Render the stretch of the listing from the line containing "You are a computer-use agent." through the end of the listing as a JSON list of strings, one string per line, skipping blank lines. Leave the pictures out.

* RECORDS SHOWN:
- - - - -
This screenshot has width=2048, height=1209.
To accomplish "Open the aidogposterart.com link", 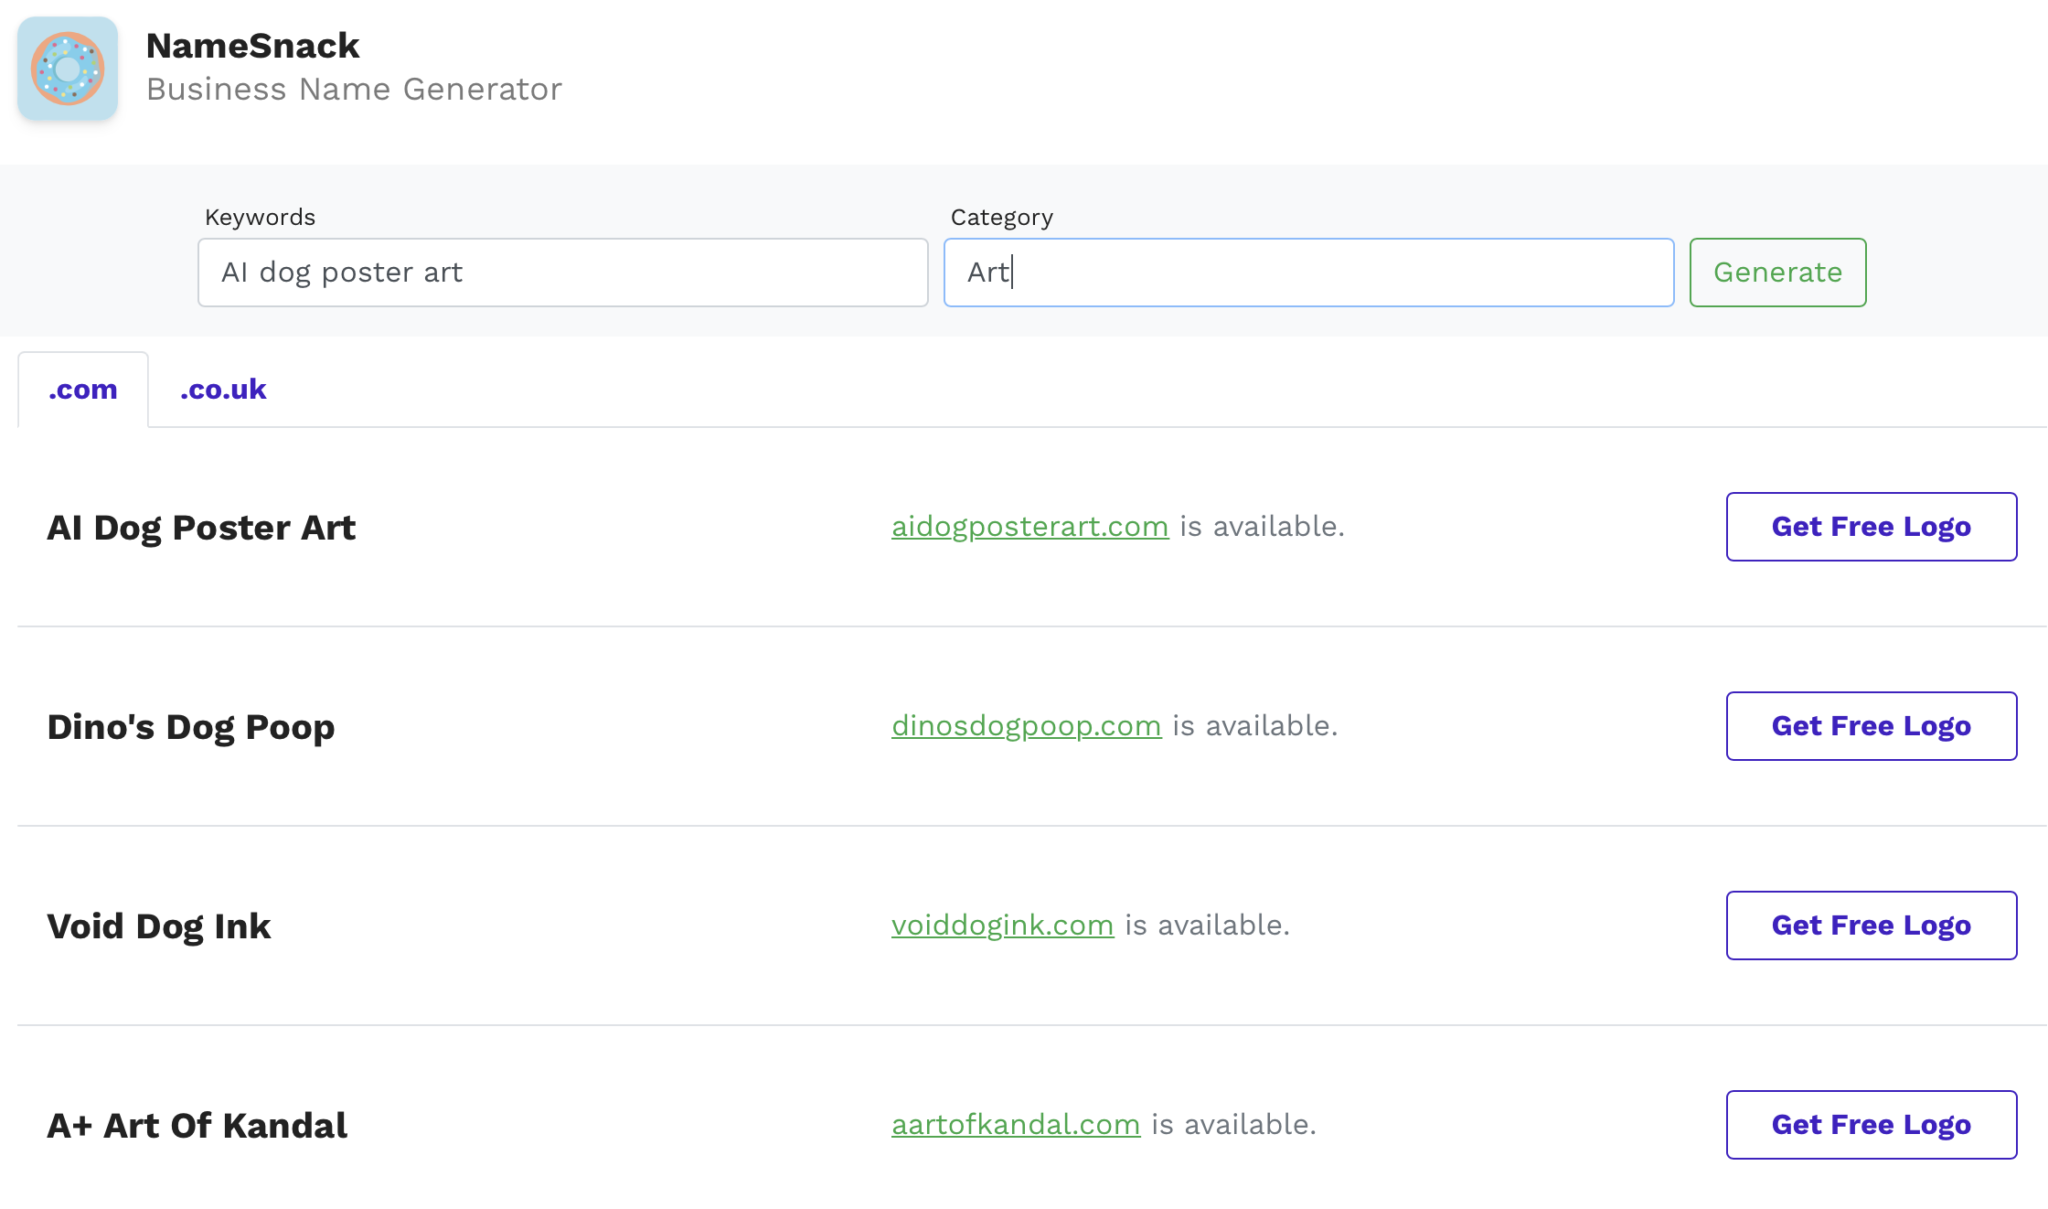I will [x=1030, y=526].
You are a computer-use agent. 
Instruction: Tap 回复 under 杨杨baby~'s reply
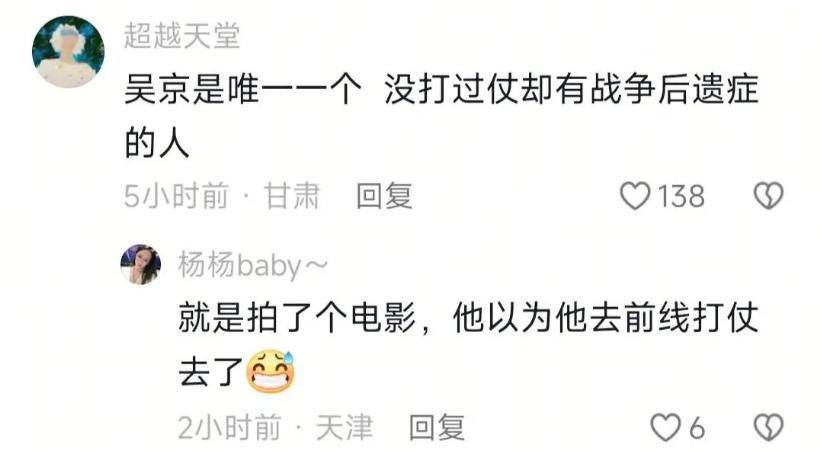tap(437, 427)
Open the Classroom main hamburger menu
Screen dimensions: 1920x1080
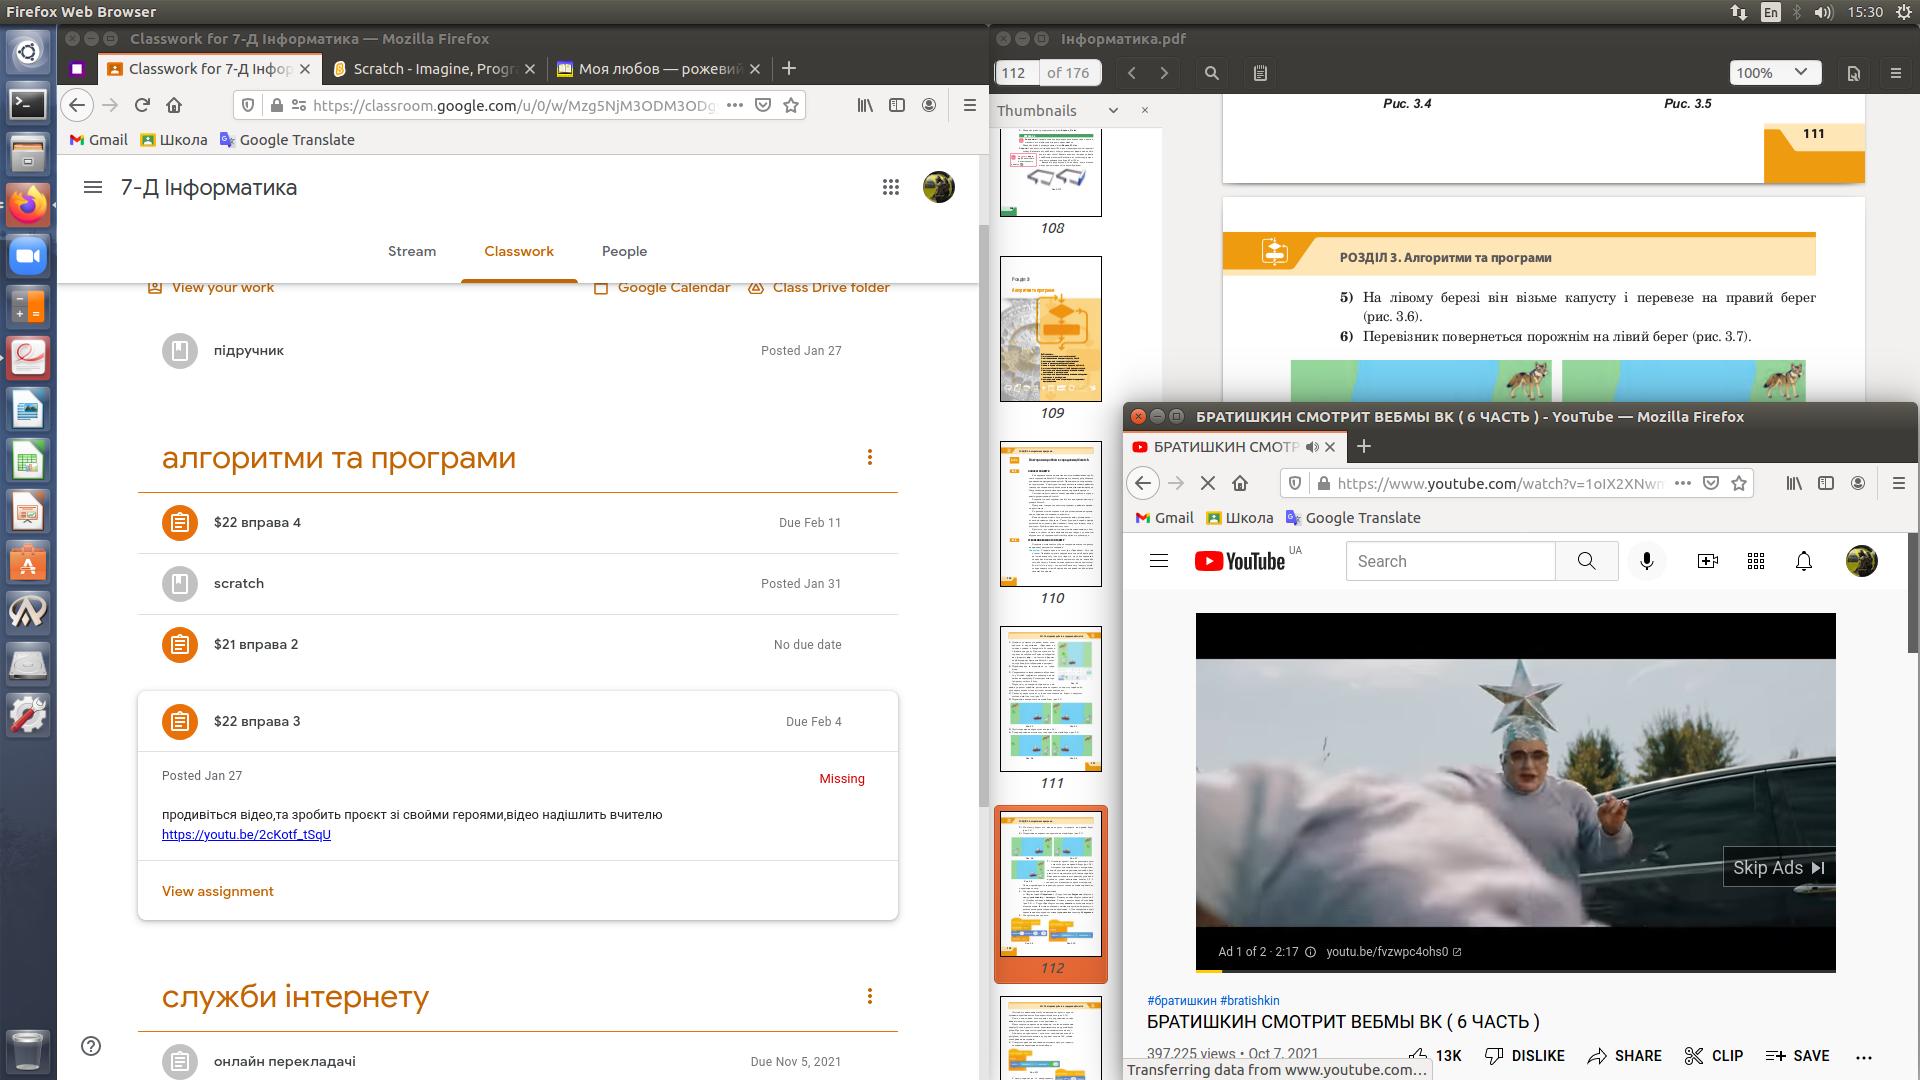tap(93, 187)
- - - - -
* RESULT OF THIS TASK:
[
  "You are a computer-use agent. ",
  "Instruction: Tap 回复 under 杨杨baby~'s reply",
  "tap(437, 427)",
  "Open the Classroom main hamburger menu",
  "Screen dimensions: 1920x1080",
  "tap(93, 187)"
]